Quanto ao combate à violência doméstica, uma das prioridades no mandato da parlamentar, que é autora de um projeto de lei que prevê a implantação do “Botão do Pânico” em cidades com altos índices de violência contra a mulher, os números também são alarmantes. Para a deputada, é preciso também ampliar o uso da tecnologia e defender a implantação de mecanismos como o SOS Mulher, do governo do estado, para redução desses números.

“Esses dados mostram a importância de envolver os deputados paulistas na discussão de mecanismos que mudem essa realidade de violência contra crianças e adolescentes”, finalizou.

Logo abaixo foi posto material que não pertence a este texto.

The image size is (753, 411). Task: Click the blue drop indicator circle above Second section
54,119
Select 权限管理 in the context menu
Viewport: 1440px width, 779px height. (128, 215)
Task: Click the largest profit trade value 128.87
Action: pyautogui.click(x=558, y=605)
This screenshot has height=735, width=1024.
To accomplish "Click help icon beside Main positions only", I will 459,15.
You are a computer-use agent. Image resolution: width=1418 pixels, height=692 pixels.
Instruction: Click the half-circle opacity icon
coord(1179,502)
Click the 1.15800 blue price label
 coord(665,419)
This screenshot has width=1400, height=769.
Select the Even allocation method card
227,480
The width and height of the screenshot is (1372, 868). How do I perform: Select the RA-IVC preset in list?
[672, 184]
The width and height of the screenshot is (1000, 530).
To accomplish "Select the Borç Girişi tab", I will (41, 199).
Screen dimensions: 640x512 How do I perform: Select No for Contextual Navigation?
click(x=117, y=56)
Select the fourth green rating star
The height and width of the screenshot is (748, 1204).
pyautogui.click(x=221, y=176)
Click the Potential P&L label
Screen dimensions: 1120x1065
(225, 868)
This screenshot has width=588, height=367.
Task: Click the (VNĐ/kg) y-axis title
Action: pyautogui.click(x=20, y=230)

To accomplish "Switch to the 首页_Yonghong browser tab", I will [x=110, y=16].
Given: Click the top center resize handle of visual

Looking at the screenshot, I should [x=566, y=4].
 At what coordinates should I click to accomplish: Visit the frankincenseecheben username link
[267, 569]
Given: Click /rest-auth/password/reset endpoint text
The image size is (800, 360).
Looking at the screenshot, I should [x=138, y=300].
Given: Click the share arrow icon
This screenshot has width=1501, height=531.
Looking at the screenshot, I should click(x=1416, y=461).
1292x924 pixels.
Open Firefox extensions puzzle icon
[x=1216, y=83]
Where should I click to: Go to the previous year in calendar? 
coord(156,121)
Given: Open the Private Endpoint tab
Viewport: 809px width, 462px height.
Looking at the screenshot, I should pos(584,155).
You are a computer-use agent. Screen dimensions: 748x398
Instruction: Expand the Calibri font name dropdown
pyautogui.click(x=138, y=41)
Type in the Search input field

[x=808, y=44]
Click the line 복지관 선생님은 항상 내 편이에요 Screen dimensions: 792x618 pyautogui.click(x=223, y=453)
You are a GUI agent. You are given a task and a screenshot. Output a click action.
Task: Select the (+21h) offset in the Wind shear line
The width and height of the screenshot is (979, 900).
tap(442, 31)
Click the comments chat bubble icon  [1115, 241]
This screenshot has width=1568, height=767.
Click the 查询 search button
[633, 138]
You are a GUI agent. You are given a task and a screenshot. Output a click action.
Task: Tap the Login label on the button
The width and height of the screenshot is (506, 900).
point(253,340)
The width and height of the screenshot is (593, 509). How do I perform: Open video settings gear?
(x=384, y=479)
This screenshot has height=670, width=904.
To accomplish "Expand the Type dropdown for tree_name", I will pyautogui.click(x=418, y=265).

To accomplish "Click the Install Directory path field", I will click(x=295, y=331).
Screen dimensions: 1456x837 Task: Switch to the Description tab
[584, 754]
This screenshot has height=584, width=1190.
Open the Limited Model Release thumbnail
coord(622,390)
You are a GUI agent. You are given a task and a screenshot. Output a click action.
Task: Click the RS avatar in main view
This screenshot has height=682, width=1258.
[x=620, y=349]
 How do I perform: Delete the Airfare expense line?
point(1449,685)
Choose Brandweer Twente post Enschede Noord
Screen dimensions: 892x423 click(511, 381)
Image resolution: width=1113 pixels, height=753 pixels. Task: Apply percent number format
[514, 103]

Morte de Henry deve ser apurada

“O caso do menino Henry [Henry Borel, cuja morte, no Rio de Janeiro, é investigada tendo como suspeitos o padrasto e a mãe] não pode ser ignorado e deve ser apurado com todo o rigor que a lei exige. Tal barbárie deve alertar, ainda, para a existência de outras crianças e famílias que vivem dramas semelhantes”, alertou, por meio de nota, a presidente da SBP, Luciana Rodrigues Silva.

A entidade acrescentou que estudos científicos e a prática dos profissionais que lidam com a infância e a adolescência indicam que tratamento humilhante, castigos físicos e qualquer conduta que ameace ou ridicularize a criança ou o adolescente, quando não letais, podem ser extremamente danosos à sua formação de personalidade e como indivíduos para a sociedade, bem como interferem negativamente na construção da sua potencialidade de lutar pela vida e no seu equilíbrio psicossocial. “Nascer e crescer em um ambiente sem violência é imprescindível para que uma criança tenha a garantia de uma vida saudável, tanto física quanto emocional”, conclui a presidente da entidade.